The film opens in the darkness of the family's decrepit house: loud bangs from outside and their cow's agitated mooing persuade Milutin and Vukica to move a heap of furniture that they have barricaded the door with, in order to see what is happening. Milutin finds the calf dead by the barbed-wire fence he has put up, and boot tracks in the mud outside. But the soldiers, whose jurisdiction is limited by miles of red tape, can only take a photo and write up a report. When a local Serbian official visits the family, it becomes clear that even their government has deserted them.

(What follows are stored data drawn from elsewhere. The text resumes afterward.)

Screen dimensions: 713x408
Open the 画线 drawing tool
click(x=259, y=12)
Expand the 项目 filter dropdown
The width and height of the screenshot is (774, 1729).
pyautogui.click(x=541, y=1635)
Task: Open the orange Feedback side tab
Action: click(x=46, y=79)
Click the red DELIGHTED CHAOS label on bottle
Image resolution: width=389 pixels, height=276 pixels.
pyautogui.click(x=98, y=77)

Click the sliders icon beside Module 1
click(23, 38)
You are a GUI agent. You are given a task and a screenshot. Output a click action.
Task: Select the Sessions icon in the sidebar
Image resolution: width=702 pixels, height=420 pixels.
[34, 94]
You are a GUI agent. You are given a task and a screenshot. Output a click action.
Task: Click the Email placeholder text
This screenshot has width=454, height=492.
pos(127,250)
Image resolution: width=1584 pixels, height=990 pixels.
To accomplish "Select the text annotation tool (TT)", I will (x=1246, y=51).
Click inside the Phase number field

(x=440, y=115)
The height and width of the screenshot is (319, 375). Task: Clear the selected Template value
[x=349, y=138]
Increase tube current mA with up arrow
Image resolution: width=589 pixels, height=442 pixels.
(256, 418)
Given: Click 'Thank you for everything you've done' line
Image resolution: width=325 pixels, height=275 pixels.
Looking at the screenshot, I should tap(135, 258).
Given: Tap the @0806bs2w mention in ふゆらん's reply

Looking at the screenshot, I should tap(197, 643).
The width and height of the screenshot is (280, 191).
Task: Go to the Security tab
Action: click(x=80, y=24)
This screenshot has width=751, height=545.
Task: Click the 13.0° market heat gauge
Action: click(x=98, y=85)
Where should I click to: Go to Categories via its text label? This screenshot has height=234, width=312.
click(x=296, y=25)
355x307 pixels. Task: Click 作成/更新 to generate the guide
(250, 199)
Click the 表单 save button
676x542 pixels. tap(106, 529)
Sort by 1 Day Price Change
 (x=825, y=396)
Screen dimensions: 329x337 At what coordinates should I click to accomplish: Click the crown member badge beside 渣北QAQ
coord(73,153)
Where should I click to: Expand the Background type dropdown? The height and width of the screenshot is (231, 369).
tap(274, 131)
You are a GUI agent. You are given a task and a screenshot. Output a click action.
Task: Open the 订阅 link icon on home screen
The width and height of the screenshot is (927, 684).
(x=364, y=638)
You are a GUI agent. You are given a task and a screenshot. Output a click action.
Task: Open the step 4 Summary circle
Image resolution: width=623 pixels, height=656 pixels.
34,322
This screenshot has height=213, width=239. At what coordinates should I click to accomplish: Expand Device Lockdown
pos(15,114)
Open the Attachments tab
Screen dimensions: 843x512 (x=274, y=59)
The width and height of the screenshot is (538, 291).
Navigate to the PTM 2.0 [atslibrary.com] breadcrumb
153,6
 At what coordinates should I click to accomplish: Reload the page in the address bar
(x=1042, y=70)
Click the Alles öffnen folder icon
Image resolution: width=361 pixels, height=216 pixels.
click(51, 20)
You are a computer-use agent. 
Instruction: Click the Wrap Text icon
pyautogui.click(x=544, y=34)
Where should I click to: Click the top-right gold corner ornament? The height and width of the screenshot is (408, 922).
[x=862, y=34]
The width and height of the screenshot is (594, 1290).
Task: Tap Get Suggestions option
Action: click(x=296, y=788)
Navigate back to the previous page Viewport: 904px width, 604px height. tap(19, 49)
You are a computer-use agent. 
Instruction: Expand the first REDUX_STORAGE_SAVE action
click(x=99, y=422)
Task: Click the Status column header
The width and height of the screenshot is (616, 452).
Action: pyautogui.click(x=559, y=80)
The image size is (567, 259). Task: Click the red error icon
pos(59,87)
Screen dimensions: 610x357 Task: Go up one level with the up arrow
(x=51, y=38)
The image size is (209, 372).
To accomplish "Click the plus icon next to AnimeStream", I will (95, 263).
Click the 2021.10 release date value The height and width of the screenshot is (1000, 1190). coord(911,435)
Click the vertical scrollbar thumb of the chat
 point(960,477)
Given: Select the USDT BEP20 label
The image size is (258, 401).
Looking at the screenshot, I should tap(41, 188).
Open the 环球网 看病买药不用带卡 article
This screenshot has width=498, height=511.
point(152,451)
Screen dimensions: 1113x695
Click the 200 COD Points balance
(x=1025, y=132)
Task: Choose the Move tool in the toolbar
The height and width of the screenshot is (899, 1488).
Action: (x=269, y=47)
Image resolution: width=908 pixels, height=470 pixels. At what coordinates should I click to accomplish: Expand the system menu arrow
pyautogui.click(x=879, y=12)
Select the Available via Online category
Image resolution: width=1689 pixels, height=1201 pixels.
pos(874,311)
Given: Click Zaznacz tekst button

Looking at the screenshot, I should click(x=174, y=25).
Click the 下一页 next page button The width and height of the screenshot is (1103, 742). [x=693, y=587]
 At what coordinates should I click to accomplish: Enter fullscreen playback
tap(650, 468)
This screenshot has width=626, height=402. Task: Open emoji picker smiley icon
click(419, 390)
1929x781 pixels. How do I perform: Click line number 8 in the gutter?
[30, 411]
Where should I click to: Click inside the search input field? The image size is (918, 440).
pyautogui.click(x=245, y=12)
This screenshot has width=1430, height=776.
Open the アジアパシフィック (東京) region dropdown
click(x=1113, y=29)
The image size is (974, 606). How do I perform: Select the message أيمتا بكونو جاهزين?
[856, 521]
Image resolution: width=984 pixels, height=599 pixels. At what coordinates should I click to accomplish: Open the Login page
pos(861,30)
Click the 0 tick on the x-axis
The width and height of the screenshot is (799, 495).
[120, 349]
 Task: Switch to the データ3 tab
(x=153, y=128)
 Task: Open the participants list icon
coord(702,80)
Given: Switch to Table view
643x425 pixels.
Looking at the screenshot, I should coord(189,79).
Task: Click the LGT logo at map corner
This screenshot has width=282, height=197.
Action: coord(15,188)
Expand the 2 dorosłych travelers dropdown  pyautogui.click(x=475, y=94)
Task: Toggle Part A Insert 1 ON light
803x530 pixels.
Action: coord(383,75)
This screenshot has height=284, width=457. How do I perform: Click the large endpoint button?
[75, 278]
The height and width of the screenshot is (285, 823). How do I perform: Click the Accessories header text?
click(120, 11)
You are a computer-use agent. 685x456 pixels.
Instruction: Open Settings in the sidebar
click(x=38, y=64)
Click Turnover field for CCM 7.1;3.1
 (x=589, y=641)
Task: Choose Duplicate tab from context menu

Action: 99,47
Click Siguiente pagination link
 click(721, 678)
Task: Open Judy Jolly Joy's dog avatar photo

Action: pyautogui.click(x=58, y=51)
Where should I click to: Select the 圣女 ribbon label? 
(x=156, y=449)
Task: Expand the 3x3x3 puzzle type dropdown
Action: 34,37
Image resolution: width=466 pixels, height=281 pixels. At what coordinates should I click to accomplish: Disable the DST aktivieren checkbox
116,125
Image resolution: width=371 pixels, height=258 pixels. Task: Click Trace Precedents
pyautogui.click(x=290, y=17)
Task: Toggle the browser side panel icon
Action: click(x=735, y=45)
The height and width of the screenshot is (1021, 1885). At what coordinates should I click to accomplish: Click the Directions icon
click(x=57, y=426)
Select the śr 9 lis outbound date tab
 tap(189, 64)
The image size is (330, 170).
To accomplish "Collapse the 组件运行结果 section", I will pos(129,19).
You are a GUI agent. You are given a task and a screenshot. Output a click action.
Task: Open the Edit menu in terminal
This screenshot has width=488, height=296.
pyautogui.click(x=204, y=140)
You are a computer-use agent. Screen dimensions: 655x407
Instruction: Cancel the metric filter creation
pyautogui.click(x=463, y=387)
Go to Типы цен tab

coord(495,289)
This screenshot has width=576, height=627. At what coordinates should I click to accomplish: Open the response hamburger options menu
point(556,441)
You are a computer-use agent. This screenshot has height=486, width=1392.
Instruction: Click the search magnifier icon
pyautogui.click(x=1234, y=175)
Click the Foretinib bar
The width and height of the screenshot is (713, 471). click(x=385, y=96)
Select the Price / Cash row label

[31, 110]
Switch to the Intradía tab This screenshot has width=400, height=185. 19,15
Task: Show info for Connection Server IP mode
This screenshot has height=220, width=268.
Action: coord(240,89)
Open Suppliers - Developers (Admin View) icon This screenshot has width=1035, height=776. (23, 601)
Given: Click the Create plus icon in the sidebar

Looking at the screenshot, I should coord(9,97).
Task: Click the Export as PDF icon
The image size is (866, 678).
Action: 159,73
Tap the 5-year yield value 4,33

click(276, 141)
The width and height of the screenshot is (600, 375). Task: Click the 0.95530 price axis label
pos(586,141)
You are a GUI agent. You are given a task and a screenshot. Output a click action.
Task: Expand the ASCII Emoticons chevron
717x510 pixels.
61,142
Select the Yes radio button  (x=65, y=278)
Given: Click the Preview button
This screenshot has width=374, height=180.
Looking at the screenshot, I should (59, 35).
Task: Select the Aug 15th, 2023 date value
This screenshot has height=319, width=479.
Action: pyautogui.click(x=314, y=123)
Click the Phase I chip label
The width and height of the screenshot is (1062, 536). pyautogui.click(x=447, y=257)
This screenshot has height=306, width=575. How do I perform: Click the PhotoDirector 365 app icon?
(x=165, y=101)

Despite the very real fears of Albanian terror and wolves in the surrounding forests, the film suggests that darker forces might be at work. In several instances, DoP Kiril Prodanov films the protagonists from the forest, in amongst the foliage, in a sort of a circular view, creating the impression that something, possibly not human, is observing them. One night, Milica runs out of the house deep into the woods, and the play of light and shadows, coupled with varied and creative camera positions, menacing music and sound design, intensifies this impression.

The world-building of the film is almost immaculate, with Milić's screenplay gradually setting up the dread and the oppressive atmosphere both in the dark, claustrophobic house and in the surroundings, where all kinds of threats might be lurking. But it is a pity that that filmmakers did not seem able to eventually opt for either drama or horror.

The story is told from Milica's point of view, and Ilov's turn as a child in peril is more than competent, but the script at times pushes it close to over-the-top sentimentality. Ćurčić delivers a nuanced, expertly controlled performance, but the most experienced member of the cast, Yugoslav legend Štimac, seems to play the paranoid grandpa by numbers, rather than really inhabiting the character – another key element that, if present, could have made the film a more accomplished piece of work.

Darkling is a co-production between Serbia's Film Deluxe International, This and That Productions and Firefly Productions, Bulgaria's RFF International, Denmark's Space Rocket Nation, Italy's A_Lab, and Greece's Graal SA. Wide Management is in charge of its international sales.